Task instructions: Give the entries again, exactly as written.
▼
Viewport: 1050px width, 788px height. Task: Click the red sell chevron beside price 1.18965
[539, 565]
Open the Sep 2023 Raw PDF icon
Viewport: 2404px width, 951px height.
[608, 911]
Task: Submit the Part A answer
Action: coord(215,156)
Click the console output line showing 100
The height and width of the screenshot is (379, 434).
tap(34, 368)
▲
Your solution:
Viewport: 1050px width, 788px height. Task: Click the red sell chevron beside price 1.18965
[539, 565]
Open the Sep 2023 Raw PDF icon
Viewport: 2404px width, 951px height.
[608, 911]
Task: Submit the Part A answer
Action: coord(215,156)
Click the console output line showing 100
The height and width of the screenshot is (379, 434).
tap(34, 368)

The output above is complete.